Des dollars à la pelle

Le gang est descendu mardi sur Wall Street. Yves Nolimit, Steve MacAckere et Flash Michel ont décidé d’en découdre avec les milieux financiers. Leur objectif ? Financer d’autres objectifs, ceux du millénaire pour le développement. Il faut des milliards de dollars pour transformer les pauvres du monde entier en riches consommateurs épanouis, ou pour en caresser à tout le moins l’espoir.

philippe Paquet
Des dollars à la pelle
©BELGA

Le gang est descendu mardi sur Wall Street. Yves Nolimit, Steve MacAckere et Flash Michel ont décidé d’en découdre avec les milieux financiers. Leur objectif ? Financer d’autres objectifs, ceux du millénaire pour le développement. Il faut des milliards de dollars pour transformer les pauvres du monde entier en riches consommateurs épanouis, ou pour en caresser à tout le moins l’espoir. Et cet argent, on peut le trouver dans les poches des nantis qui brassent des millions à longueur de journées.

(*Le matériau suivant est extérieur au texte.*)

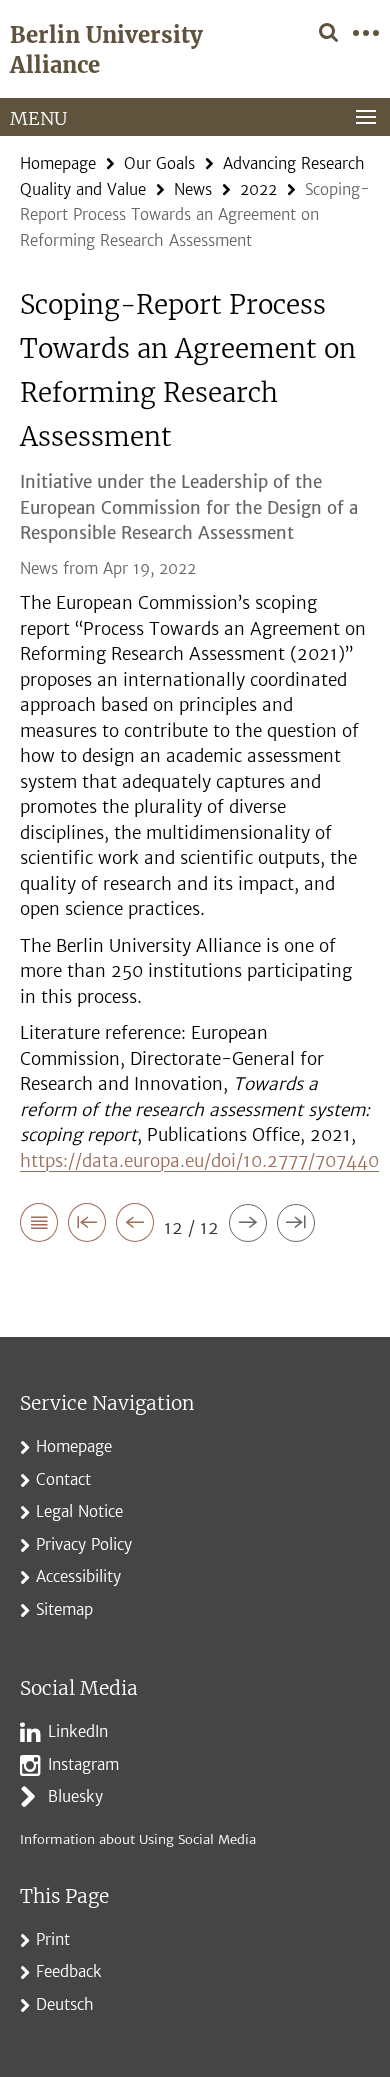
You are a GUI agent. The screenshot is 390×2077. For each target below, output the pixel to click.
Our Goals (159, 163)
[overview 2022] (39, 1226)
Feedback (69, 1971)
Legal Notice (79, 1511)
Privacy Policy (84, 1544)
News (193, 189)
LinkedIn (78, 1731)
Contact (63, 1479)
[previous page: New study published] (135, 1226)
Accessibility (78, 1576)
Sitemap (64, 1609)
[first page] (87, 1226)
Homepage (58, 163)
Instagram (83, 1764)
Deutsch (65, 2004)
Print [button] (53, 1939)
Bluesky (75, 1796)
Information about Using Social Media (138, 1839)
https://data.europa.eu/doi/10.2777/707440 (199, 1161)
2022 (258, 189)
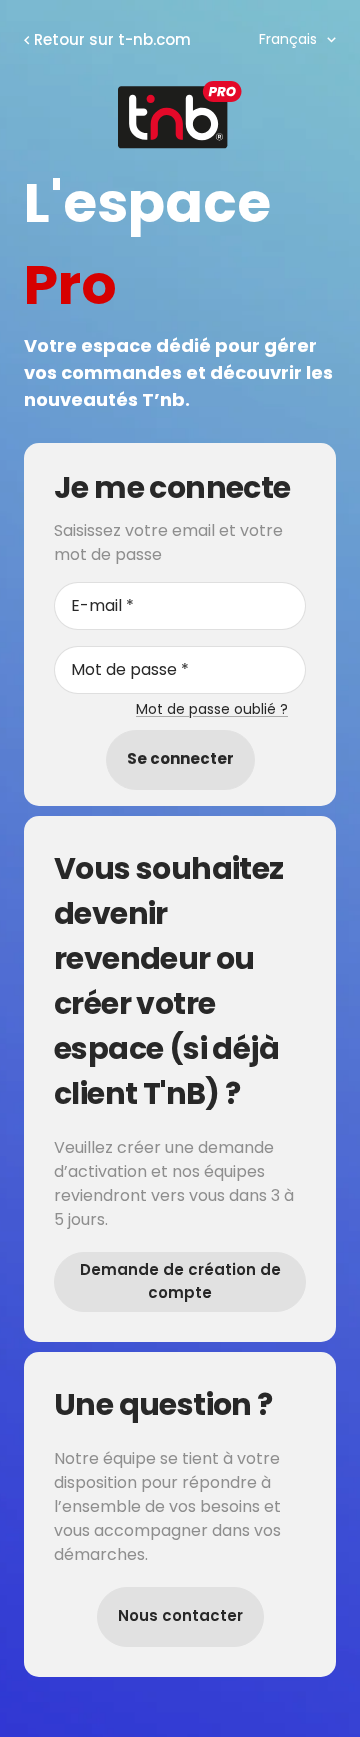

Leur gourou le leur avait bien expliqué. “Les financements innovants, la taxation des transactions financières, nous pouvons le décider ici. Pourquoi attendre ? La finance s’est mondialisée; au nom de quoi nous ne demanderions pas à la finance de participer à la stabilisation du monde en prélevant sur chaque échange financier une taxe”, s’était interrogé lundi, à la tribune de l’Onu, le président Nick Nickel, qui sait que tous les chemins mènent à la Rome de la finance.

Les Belges lui ont emboîté le pas. Mieux, après avoir vidé deux ou trois godets à la buvette du Waldorf Astoria, ils vont jusqu’à revendiquer la paternité de l’initiative. Taxer le grand capital ? Etonnant tout de même de la part d’un libéral de souche comme Flash Michel, qui a déjà fait ses comptes : une “faible” taxe sur les principales opérations de change pourrait rapporter quelque 70 milliards de dollars par an, a-t-il confié à l’agence Belga. Mais au siège des Nations unies, les correspondants de presse se souviennent encore comment son père, Big Louie, s’était étranglé en apprenant qu’un potentat congolais voulait interdire les transactions en devises dans son pays. Indignation visionnaire car comment pourrait-on les taxer aujourd’hui, ces transactions, si elles n’existaient plus ?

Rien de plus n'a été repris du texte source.